» WHAT IS BEING ASKED
Swap "Find the location of" for "Locate" everywhere in the material below, and reproduce all of it with nothing else altered.

Collected data entries
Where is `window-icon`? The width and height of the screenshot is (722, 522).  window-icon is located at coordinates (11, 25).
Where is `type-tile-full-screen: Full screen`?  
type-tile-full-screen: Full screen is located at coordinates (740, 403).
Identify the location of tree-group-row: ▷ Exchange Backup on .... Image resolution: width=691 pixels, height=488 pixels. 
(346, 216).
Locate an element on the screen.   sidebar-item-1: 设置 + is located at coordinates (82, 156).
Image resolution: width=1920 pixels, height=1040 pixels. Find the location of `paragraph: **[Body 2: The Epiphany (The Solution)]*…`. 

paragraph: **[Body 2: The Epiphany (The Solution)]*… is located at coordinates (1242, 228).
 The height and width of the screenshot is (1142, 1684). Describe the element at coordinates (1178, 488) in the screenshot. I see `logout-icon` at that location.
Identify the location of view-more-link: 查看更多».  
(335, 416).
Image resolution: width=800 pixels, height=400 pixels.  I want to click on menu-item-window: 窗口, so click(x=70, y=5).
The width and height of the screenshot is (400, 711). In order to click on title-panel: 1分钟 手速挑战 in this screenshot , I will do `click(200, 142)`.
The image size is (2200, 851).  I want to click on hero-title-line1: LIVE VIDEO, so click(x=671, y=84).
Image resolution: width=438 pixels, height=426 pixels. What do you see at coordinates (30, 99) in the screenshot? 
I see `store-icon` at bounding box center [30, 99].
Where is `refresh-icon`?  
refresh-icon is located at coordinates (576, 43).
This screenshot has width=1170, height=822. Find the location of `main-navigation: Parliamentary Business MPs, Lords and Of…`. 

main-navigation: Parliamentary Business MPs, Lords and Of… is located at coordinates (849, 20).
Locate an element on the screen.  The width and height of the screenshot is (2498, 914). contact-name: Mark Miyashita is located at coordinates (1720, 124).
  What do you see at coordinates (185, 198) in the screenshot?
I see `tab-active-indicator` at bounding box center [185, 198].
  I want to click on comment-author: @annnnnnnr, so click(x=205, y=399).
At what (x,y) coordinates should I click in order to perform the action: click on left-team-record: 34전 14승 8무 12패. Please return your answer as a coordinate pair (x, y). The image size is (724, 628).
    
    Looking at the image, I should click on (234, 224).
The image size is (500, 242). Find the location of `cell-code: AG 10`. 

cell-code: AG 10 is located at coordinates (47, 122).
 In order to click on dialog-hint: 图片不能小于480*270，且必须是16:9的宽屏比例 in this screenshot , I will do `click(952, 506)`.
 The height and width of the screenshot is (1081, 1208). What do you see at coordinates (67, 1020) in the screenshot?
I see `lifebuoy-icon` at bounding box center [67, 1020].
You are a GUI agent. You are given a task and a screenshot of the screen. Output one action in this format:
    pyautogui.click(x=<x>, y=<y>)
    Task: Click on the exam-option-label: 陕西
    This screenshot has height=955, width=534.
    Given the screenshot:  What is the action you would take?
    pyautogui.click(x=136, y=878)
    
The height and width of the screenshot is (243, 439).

» ANSWER SECTION
Where is `window-icon`? The width and height of the screenshot is (722, 522).  window-icon is located at coordinates (11, 25).
Where is `type-tile-full-screen: Full screen`?  
type-tile-full-screen: Full screen is located at coordinates (740, 403).
Identify the location of tree-group-row: ▷ Exchange Backup on .... Image resolution: width=691 pixels, height=488 pixels. 
(346, 216).
Locate an element on the screen.   sidebar-item-1: 设置 + is located at coordinates (82, 156).
Image resolution: width=1920 pixels, height=1040 pixels. Locate `paragraph: **[Body 2: The Epiphany (The Solution)]*…`. 

paragraph: **[Body 2: The Epiphany (The Solution)]*… is located at coordinates (1242, 228).
 The height and width of the screenshot is (1142, 1684). Describe the element at coordinates (1178, 488) in the screenshot. I see `logout-icon` at that location.
Identify the location of view-more-link: 查看更多».  
(335, 416).
Image resolution: width=800 pixels, height=400 pixels.  I want to click on menu-item-window: 窗口, so click(x=70, y=5).
The width and height of the screenshot is (400, 711). In order to click on title-panel: 1分钟 手速挑战 in this screenshot , I will do `click(200, 142)`.
The image size is (2200, 851).  I want to click on hero-title-line1: LIVE VIDEO, so click(x=671, y=84).
Image resolution: width=438 pixels, height=426 pixels. What do you see at coordinates (30, 99) in the screenshot? 
I see `store-icon` at bounding box center [30, 99].
Where is `refresh-icon`?  
refresh-icon is located at coordinates (576, 43).
This screenshot has width=1170, height=822. Locate `main-navigation: Parliamentary Business MPs, Lords and Of…`. 

main-navigation: Parliamentary Business MPs, Lords and Of… is located at coordinates (849, 20).
Locate an element on the screen.  The width and height of the screenshot is (2498, 914). contact-name: Mark Miyashita is located at coordinates (1720, 124).
  What do you see at coordinates (185, 198) in the screenshot?
I see `tab-active-indicator` at bounding box center [185, 198].
  I want to click on comment-author: @annnnnnnr, so click(x=205, y=399).
At what (x,y) coordinates should I click in order to perform the action: click on left-team-record: 34전 14승 8무 12패. Please return your answer as a coordinate pair (x, y). The image size is (724, 628).
    
    Looking at the image, I should click on (234, 224).
The image size is (500, 242). Locate `cell-code: AG 10`. 

cell-code: AG 10 is located at coordinates (47, 122).
 In order to click on dialog-hint: 图片不能小于480*270，且必须是16:9的宽屏比例 in this screenshot , I will do `click(952, 506)`.
 The height and width of the screenshot is (1081, 1208). What do you see at coordinates (67, 1020) in the screenshot?
I see `lifebuoy-icon` at bounding box center [67, 1020].
You are a GUI agent. You are given a task and a screenshot of the screen. Output one action in this format:
    pyautogui.click(x=<x>, y=<y>)
    Task: Click on the exam-option-label: 陕西
    This screenshot has height=955, width=534.
    Given the screenshot:  What is the action you would take?
    pyautogui.click(x=136, y=878)
    
The height and width of the screenshot is (243, 439).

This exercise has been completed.